The sound of the tearing, the melding of skin and paper, the floating quality of the paper wafting in air, all made a living sculpture of great beauty. Add to that the ceremonial quality, the sensitive timing of the group, the exquisite vulnerability of these young people exposing themselves—well, it made some of us cry.
They built to a climax of tossing shreds of paper high into the air with whoops of glee—from solemnity to exuberance in 12 minutes! Then they gathered up clumps of torn paper, held them close to their bodies almost like shields, and stepped downstage. Returning to the ritual pacing, they spread out in a long line, and—still holding the clusters close to themselves—they slowly bowed to us.
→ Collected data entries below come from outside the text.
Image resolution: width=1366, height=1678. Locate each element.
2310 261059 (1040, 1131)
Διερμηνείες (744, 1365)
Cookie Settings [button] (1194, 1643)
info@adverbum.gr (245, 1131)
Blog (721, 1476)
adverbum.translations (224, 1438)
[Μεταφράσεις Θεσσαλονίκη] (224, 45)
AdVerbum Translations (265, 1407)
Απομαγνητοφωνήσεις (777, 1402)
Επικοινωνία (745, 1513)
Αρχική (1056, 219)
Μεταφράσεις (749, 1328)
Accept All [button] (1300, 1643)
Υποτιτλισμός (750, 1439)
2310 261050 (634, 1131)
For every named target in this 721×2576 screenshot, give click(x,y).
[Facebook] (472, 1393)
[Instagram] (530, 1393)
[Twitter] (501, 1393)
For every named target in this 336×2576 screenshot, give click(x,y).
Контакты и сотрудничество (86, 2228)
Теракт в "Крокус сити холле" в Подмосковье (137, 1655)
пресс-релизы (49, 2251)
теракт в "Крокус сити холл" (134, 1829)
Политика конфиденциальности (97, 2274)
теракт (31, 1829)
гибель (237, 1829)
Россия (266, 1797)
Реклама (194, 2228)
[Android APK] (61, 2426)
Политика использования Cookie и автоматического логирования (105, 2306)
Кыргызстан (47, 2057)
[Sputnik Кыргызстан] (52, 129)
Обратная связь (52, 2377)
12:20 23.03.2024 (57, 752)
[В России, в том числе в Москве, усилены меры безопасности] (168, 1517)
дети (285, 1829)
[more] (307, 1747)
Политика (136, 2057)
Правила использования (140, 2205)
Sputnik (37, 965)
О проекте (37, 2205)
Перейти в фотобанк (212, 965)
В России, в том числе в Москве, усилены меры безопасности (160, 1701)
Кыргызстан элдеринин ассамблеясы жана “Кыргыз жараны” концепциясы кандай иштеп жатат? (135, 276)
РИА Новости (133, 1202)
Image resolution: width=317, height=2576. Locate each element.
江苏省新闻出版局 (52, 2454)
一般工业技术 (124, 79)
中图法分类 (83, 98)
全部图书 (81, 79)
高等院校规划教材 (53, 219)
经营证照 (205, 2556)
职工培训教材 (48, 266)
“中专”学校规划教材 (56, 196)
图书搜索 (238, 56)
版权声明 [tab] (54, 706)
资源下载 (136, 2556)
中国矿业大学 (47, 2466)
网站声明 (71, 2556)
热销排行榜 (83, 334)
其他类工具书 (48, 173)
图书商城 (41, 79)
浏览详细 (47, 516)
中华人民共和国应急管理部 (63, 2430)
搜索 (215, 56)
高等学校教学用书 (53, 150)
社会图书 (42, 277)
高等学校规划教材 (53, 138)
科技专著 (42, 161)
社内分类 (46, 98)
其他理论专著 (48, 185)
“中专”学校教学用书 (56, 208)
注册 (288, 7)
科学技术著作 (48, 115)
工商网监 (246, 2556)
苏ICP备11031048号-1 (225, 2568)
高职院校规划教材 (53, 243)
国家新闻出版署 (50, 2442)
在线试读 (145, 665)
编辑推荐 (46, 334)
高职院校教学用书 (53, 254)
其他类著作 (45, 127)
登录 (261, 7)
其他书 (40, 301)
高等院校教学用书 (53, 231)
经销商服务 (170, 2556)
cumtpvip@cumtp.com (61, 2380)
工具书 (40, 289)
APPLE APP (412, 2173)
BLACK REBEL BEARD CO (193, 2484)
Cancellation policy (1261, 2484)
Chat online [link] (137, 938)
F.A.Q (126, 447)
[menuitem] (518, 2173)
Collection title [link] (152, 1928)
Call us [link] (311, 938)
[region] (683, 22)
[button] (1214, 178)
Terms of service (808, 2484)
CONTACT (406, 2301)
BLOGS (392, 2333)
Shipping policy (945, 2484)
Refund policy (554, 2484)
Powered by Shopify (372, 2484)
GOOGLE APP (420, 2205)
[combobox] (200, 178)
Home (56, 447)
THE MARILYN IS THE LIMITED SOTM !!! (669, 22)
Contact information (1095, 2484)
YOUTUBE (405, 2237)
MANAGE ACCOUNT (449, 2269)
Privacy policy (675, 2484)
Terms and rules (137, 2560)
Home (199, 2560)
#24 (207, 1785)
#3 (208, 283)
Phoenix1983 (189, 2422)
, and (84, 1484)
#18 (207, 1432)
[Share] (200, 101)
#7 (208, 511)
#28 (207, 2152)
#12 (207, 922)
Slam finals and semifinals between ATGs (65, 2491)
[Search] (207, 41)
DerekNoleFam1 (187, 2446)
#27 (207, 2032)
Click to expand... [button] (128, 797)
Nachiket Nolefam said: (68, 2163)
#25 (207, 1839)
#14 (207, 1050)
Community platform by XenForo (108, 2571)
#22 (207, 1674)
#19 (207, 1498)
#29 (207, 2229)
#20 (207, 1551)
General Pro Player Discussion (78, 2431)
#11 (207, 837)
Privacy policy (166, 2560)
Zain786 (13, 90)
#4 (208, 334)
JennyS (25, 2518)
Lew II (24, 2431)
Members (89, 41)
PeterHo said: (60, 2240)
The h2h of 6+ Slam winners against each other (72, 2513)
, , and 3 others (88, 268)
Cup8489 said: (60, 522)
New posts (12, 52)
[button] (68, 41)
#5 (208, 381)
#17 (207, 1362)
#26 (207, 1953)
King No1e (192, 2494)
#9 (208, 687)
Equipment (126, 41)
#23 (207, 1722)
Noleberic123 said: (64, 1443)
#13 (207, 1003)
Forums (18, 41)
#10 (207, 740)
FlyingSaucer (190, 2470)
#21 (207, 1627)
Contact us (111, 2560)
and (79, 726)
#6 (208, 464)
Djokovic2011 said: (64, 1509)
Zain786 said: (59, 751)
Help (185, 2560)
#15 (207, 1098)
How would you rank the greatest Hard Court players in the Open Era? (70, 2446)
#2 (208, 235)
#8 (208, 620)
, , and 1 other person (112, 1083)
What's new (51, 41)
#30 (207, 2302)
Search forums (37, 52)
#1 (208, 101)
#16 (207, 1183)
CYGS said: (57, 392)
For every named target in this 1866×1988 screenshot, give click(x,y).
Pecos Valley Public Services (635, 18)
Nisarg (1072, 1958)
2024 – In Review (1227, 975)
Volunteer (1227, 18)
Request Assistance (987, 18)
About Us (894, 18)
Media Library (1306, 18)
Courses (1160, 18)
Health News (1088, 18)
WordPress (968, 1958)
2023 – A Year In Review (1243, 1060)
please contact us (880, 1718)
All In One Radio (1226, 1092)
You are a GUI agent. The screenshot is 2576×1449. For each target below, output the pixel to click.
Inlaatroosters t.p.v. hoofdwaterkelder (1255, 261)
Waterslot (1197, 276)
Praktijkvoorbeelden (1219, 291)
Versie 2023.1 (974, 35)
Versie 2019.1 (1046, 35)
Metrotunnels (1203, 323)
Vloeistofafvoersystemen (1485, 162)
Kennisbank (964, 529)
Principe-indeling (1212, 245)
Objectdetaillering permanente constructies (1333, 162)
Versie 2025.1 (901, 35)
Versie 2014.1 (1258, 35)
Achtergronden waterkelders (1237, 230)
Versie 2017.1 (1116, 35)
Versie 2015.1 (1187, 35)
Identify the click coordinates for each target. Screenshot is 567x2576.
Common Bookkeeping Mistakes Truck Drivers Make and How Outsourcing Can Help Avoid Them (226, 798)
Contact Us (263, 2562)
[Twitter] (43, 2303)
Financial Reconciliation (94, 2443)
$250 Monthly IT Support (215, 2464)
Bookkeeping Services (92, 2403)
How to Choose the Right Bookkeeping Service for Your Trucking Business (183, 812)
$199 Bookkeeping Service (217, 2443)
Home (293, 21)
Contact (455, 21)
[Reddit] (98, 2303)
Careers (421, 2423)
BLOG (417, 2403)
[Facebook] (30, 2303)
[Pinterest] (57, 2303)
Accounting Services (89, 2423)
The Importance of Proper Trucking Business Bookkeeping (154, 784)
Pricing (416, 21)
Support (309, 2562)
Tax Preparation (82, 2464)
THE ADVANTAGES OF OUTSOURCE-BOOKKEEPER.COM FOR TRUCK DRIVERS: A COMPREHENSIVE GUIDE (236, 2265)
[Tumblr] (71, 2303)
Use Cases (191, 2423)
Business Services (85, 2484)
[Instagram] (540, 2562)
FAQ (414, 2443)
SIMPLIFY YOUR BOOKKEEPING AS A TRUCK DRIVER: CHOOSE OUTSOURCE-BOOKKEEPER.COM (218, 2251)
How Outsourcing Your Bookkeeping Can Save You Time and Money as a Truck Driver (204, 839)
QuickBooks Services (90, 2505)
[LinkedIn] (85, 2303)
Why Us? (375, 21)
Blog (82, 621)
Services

We in the audience were stunned by the humble beauty of the whole sequence.
Anna told me later that this was a symbolic bow, asking forgiveness of the Native American water protectors for destroying their environment. Brooke Smiley, the young woman who staged the Paper Dance, had just been at Standing Rock. She led the dancers through the rehearsal process, guided by her sense of responsibility of the body in the environment.
Stay tuned, because the Radical Bodies exhibit** comes to the New York Public Library for the Performing Arts at Lincoln Center from May 24 to September 16. We will have a slate of related events including the UCSB group repeating Paper Dance and Chair Pillow.
Addenda
*Definition of witch, as given to me by dance writer extraordinaire, Eva Yaa Asantewaa: “A witch is someone grounded in ancient and worldwide philosophies and practices of connection to the forces of nature and Spirit, ways of being, thinking and relating that predate monotheistic religion and critique it. A witch is someone who loves and respects the power of forces outside of and within the self, someone capable of awe and instructed by it. Someone who works with all these ideas and energies through physical, mental and spiritual means, using physical or metaphysical tools and symbols. A witch might be trained in a tradition, a lineage, but is often self-identified, self-trained, self-directed and self-determined. There are many traditions and lineages—Celtic, Strega, Norse, Afro-Atlantic; old and tied to specific cultures or contemporary or hybrid. A witch is confident within a certain marginal, outsider status, can be skeptical, heretical, does not need the hierarchical structure or physical structures of patriarchal religion. Can acknowledge one or any number of god/desses or none at all, really. A witch is nobody’s cult member or slave. Is mobile and crafty. Makes, heals, blesses, nourishes, teaches, dances, sings, protects, speaks, challenges, celebrates.”
** Radical Bodies is organized by the Art, Design & Architecture Museum, UC Santa Barbara, and generous support is provided by the May and Samuel Rudin Family Foundation, Inc., the Ceil and Michael Pulitzer Foundation, the Metabolic Studio, and Jody Gottfried Arnhold.